Впрочем, кое-что чрезвычайно интересное мы все же увидели. Это был алтарь. Нас, конечно, туда не допустили, но священник отдернул завесу и позволил нам ненадолго заглянуть в темное пространство. В центре стоял так называемый фавор[97]
, который представляет собой и престол, и дарохранительницу – деревянный шкафчик, изготовленный в виде квадратного в основании миниатюрного трехъярусного храма, над которым поднимался восьмигранный барабан, увенчанный круглым куполом. Вокруг фавора, покрытый густым слоем пыли (в алтарном пространстве уборка делается крайне редко), громоздился поражающий своим разнообразием хлам. Разглядеть все в подробностях не представлялось возможным, но при беглом осмотре я заметил плетеный стул, несколько ворохов одежды, два-три зонта, саквояж из искусственной кожи, какие-то газеты, заварочный чайник и эмалированное помойное ведро.Из собора мы выходили около десяти; в час дня начиналась служба, которую мы оба жаждали посетить; закончиться она обещала не ранее половины третьего, а то и трех часов. Поэтому мы не сразу решили, как распорядиться своим временем. Можно было, конечно, остаться еще на одну ночь, а потом выдвинуться в Аддис-Абебу; можно было отправиться в Фиш, вотчину Кассы, что в пятнадцати милях от монастыря, и там переночевать в машине, ну или выехать сразу по окончании службы и попробовать добраться до Аддиса тем же вечером. Шофер выбрал последний вариант: наверняка он сумеет преодолеть это расстояние часов за пять-шесть, тем более по уже знакомой дороге. Запаса провизии на двое суток у нас не было, а возвращаться к абиссинской кухне как-то не хотелось. Вдвоем с водителем мы все же уломали профессора сразу отправиться в обратный путь; в крайнем случае всегда можно было заночевать в долине; к этой перспективе водитель добавил романтических красок своими мрачными рассказами о диком зверье и о грабителях. Солнце поднималось к зениту; жара сделалась удушающей. Мы лежали в шатре, курили и дремали, пока не пришел абуна, чтобы сопроводить нас на службу.

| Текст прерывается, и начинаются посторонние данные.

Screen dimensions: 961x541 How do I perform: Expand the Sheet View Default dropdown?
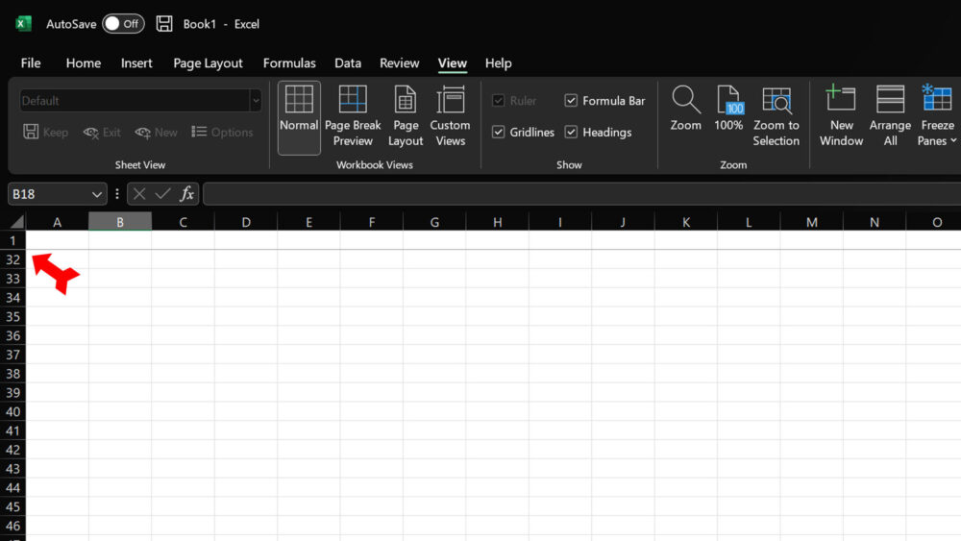[255, 101]
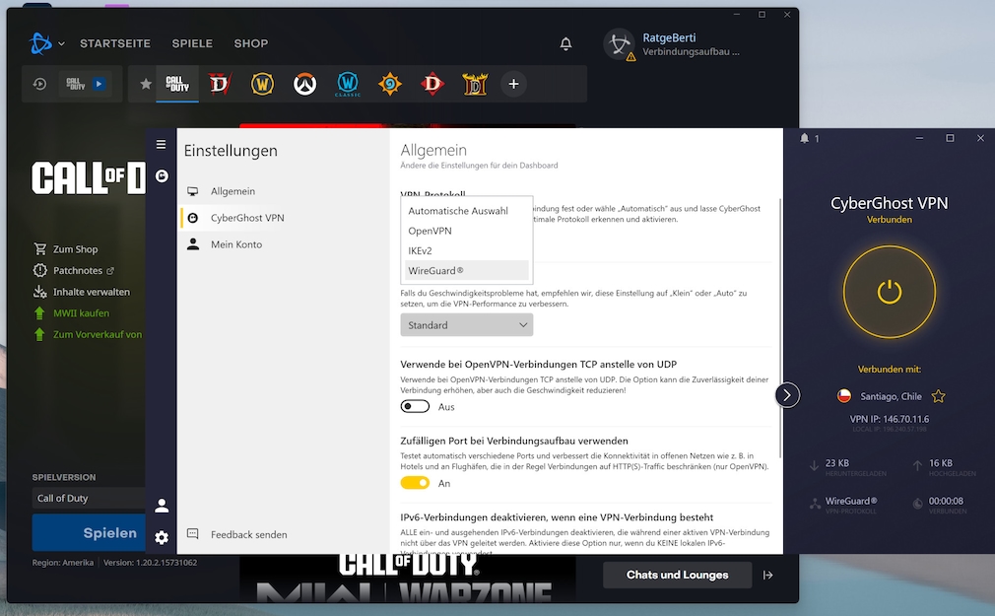Disable random port on connection setup
Viewport: 995px width, 616px height.
[414, 483]
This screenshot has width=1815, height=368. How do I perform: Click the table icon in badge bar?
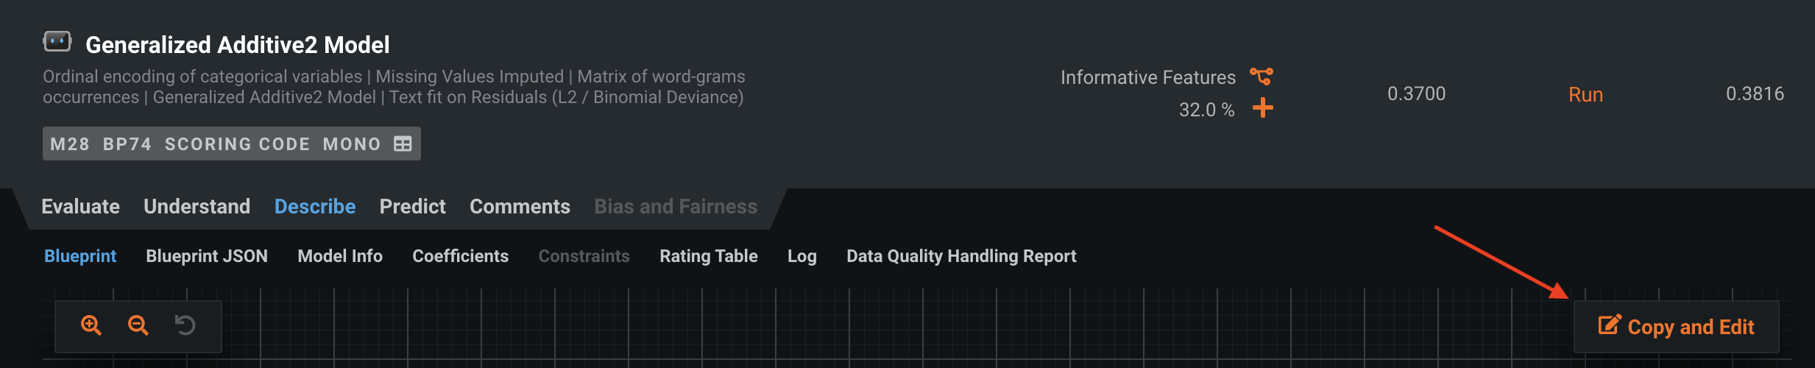pyautogui.click(x=403, y=144)
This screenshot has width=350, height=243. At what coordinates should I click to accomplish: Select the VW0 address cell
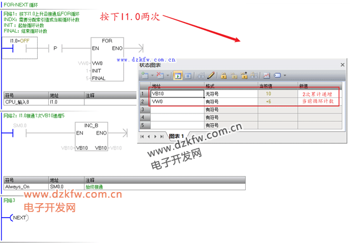177,102
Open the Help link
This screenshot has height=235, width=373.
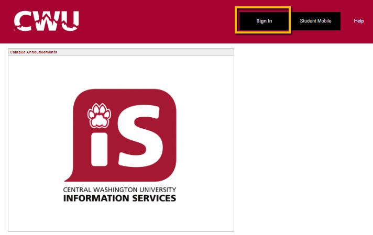pyautogui.click(x=358, y=21)
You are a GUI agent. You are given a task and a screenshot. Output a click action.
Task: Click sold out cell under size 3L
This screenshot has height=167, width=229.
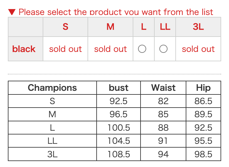point(198,49)
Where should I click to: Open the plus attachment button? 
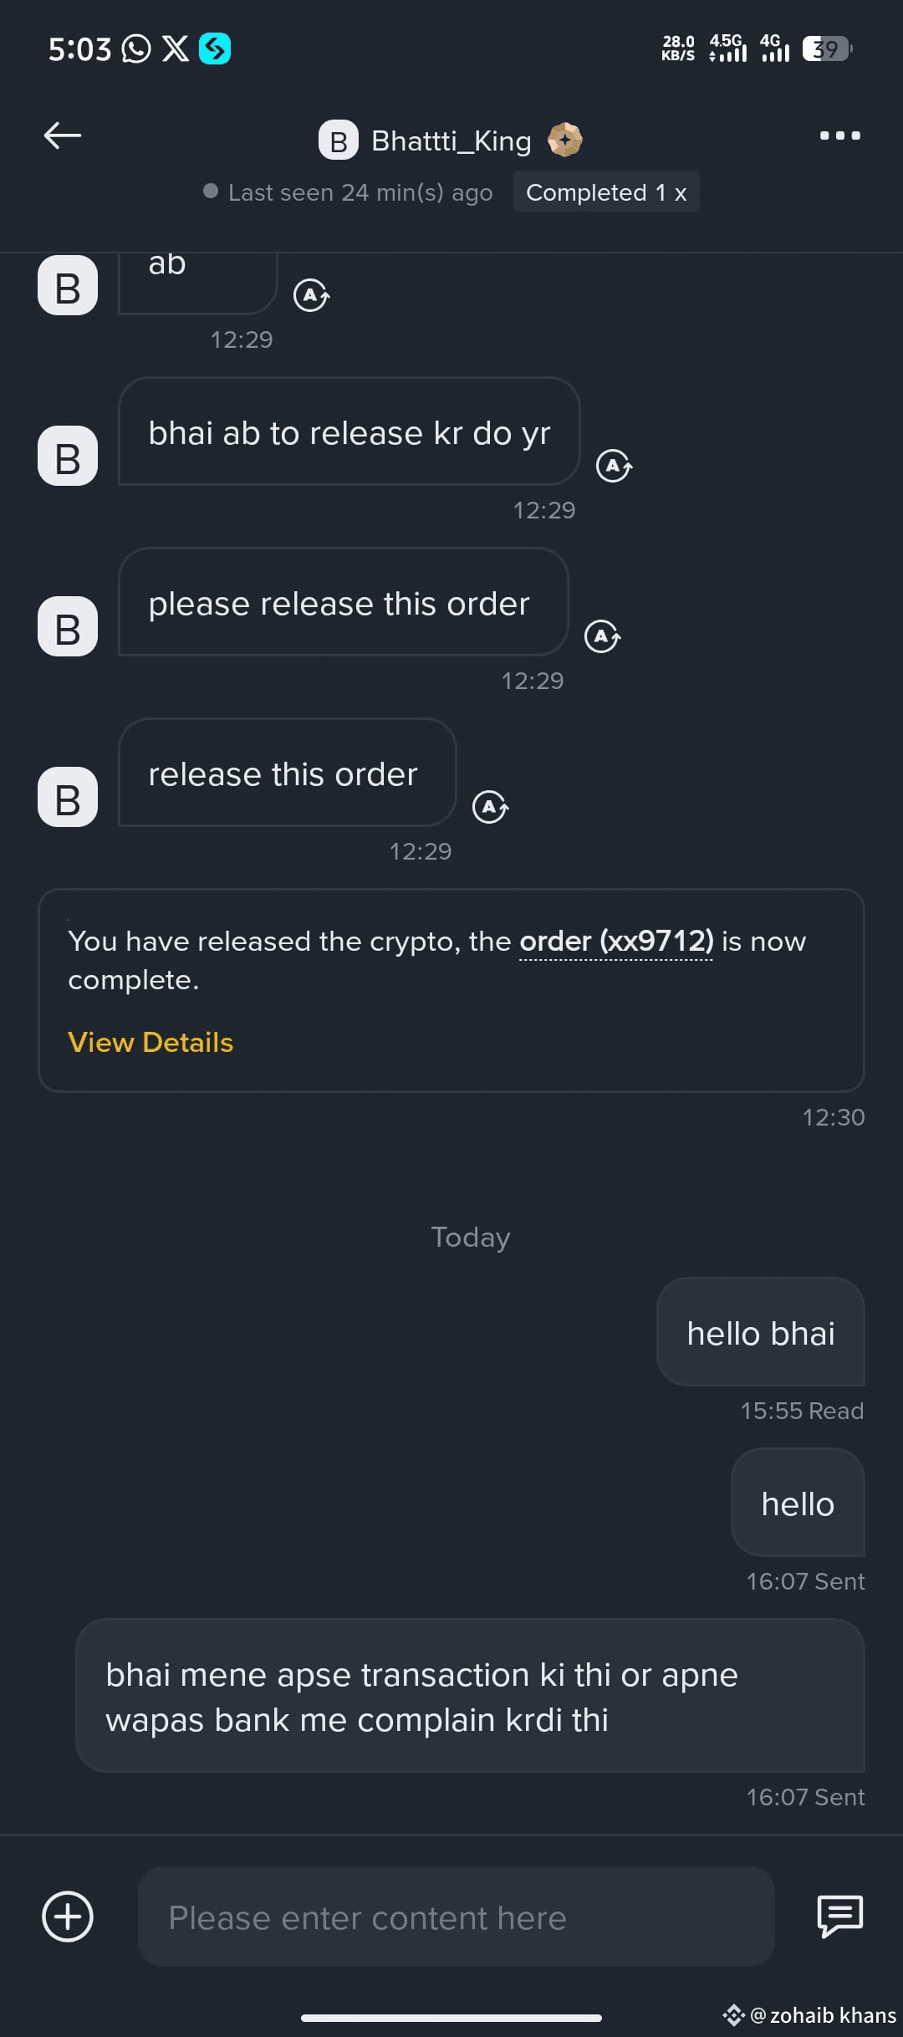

Не буду даже пытаться описывать этот ритуал; из литургии я не понял ни слова, и профессор, как ни странно, тоже. Несомненно, канон мессы был мне отчасти знаком, но здесь слова произносились за закрытыми дверями алтаря. Мы стояли на внешней галерее. Нам подстелили под ноги коврик и выдали молитвенные палки; благодаря этому мы отстояли двухчасовую службу. Вокруг находилось два-три десятка монахов и еще какие-то женщины с детьми, пришедшие из тукалов. Младенцам дали причаститься, остальным – нет. Среди монахов затесалось много калек и увечных: это, вероятно, были паломники, которые первоначально пришли к источнику в надежде на исцеление, но потом втянулись в монастырский быт. В общине, похоже, никто не проверял призвание свыше. Священники и дьяконы служили босиком, в длинных белых с золотом рясах. Время от времени кто-нибудь появлялся из алтаря, а один раз все прошли крестным ходом. Пение под аккомпанемент барабана и ритуальных трещоток-систрумов было монотонным и более или менее непрерывным. Для привыкших к западному богослужению действо это не походило на христианскую службу из-за своего тайного и сумбурного характера, который ассоциировался скорее с восточными культами.
Мне иногда виделась некая странность в том, что западное христианство, единственное из религий мира, открыто показывает свои таинства любому, но я, привыкший к этой открытости, никогда не задавался вопросом: является ли она неотъемлемой и естественной частью христианского мировоззрения? Более того, мы настолько прониклись этим духом, что многие считают развитие религии процессом усложнения, если не намеренного затуманивания; Церковь первого века рисуется в виде кучки набожных людей, которые совместно читают из Священного Писания, молятся и увещевают друг друга с той простотой, для коей возвышенные обряды и утонченные богословские изыскания последующих лет показались бы запутанными до неузнаваемости. В Дебре-Лебаносе я неожиданно для себя увидел классическую базилику и открытый алтарь как огромный позитивный сдвиг, сознательно приближаемый триумф света над тьмой, а богословие – как науку упрощения, посредством которой туманные и ускользающие идеи подвергаются формализации, делаются постижимыми и точными.